Schneier on Security

Clive Robinson • January 3, 2014 9:54 PM

@ JRB,

Properly working devices are allowed to briefly emit more RF energy than the nominal limit, so even a sudden peak is not necessarily a red flag.

The reality is likely to be a lot worse than this.

To save the cost of pasive filtering components, some years ago somebody came up with the idea of “whitening” the “spurs” via Direct Sequence Spread Spectrum (DSSS) techniques to fit “under the mask” (on older systems you had a BIOS setting to turn it on/off).

Now I don’t know what coding gain the currently have, but 20dB reduction would be fairly easily achivable for major spurs.

The interesting thing is you can knowing the spread sequence and chip rate build a receiver to lock on and despread the spurs back to the “unspread state”, which would give a range increase for a receiver of the square root of the coding gain (ie CG dB/2 so with 20dB = 100 you would get 10 times the noise floor range…).

Further by using simple inversion of the spreading sequence with the data (ie Phase Reverse Keying) you can leak data out covertly on all the spurs.

Thus you don’t need a transmitter chip just access to the DSSS sequence generator (which the BIOS has).

Whilst you could with the right equipment and knowledge find such data modulation, you would have to expect it’s existance in the first place…

I’ve mentioned the security implications of the DSSS “whitening” in PC’s a number of times in the past on this and other blogs going back several years (both bad and good, for instance on the good side I’ve outlined how it can be used to hide drift in the CPU clock appearing in network time stamps when looking to prevent crackers enumerating PCs via correlating the time delta on different VM instances to detect “Honeynets”).

So I suspect that quite a few people aside from myself have been aware of it’s potential for over a decade.

Clive Robinson • January 3, 2014 11:00 PM

@ Daniel,

One thing I do not have a good handle on is just how good NSA can shrink RF transmitters, as my experience is with them on a commercial scale.

How small do you want to make it?

An oscillator can be made with a single inverter gate, by connecting the output back to the input via some form of tuned circuit, which does not have to have a high Q (contrary to many peoples belifes). To modulate it the simplest thing to do is apply the data in reduced form to the input of the gate, this causes the bias thus the switching point to change and thus phase modulate the signal. Slightly more complicated is to feed the inverter output into one input of a two input XOR gate and the data into the other this phase reverse modulates the signal and has quite a few advantages over other forms of modulation.

Quite a few years ago I used a 74LS XOR 140in DIP, a thirty MHz overtone XTAL an electret mic a few turns of copper wire and a couple of ceramic capacitors and by using two of the XOR gates as a push-pull arangment to drive a tuned circuit at 90MHz made an FM bug. With a six inch piece of wire as the antenna it could be heard over 50meters away. However when coupled into a coax line up to a folded dipole ontop of a house it could be picked up easily half a KM away with a portable radio with an NBFM mode.

The point is it’s not realy about size or power but how you couple the power into free space.

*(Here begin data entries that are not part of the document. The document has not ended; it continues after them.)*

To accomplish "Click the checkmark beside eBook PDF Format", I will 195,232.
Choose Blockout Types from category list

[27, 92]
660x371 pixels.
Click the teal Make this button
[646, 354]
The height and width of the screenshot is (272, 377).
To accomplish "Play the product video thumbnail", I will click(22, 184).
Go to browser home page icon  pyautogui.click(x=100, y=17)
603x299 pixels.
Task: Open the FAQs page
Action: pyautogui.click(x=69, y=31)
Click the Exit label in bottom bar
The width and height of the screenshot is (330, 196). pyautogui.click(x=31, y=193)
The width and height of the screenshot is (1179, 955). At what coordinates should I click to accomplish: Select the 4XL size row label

The more effficiently you do it the greater the range. Further the higher the frequency you use the easier it is to make a physicaly small but efficient antenna.

Most modern logic as you are aware can run happily into the low end of the microwave bands thus printed circuit coils and trace antennas can be made quite efficiently.

But if you want to do it properly get one of those USB mobile broadband modems and take the case off, the entire transmitter receiver and modulator all fit in a tiny chip and the antenna is a small paper clip sized piece of wire folded up in the tip. These work quite happily at quite high data rates over four or five KM.

Clive Robinson • January 5, 2014 6:53 PM

@ Robert T,

From what I’ve read I’d be looking for RF comms to be local (just within the computer room) bridging air-gapped to internet connected within the same room

It’s a logical –but not necesarily correct– assumption to use as a starting point.

However it is also logical to assume that their are going to be more than two machines “within the same room”, which has a significant implication.

Specificaly the issue of colissions with transmissions and maintaining a covert presence.

There are three basic ways to stop TX colisions,

1, Time division multiplexing.
2, Frequency division multiplexing.
3, Code / sequency division multiplexing.

Of the three the first is the least covert and the third the most covert.

Likewise similar assumptions can be made about likely modulation types due to data rates etc. However this needs to be tempered by “receiver capability” in the presence of noise as well as minimising silicon real-estate.

Whilst there are quite complex modulation systems available those involving amplitude variation are not particularly covert and do not do well in strong interferance conditions. Likewise those that contain simple frequency modulation are not particularly covert but tend to perform marginaly better than those using amplitude variation. Thus my money would be on a phase modulation system which is more covert of which phase reverse keying tends to perform better in strong interferance.

My prefrence would be a DS-SS system which phase reversed the chip sequence with the data being Manchester or equivalent encoded.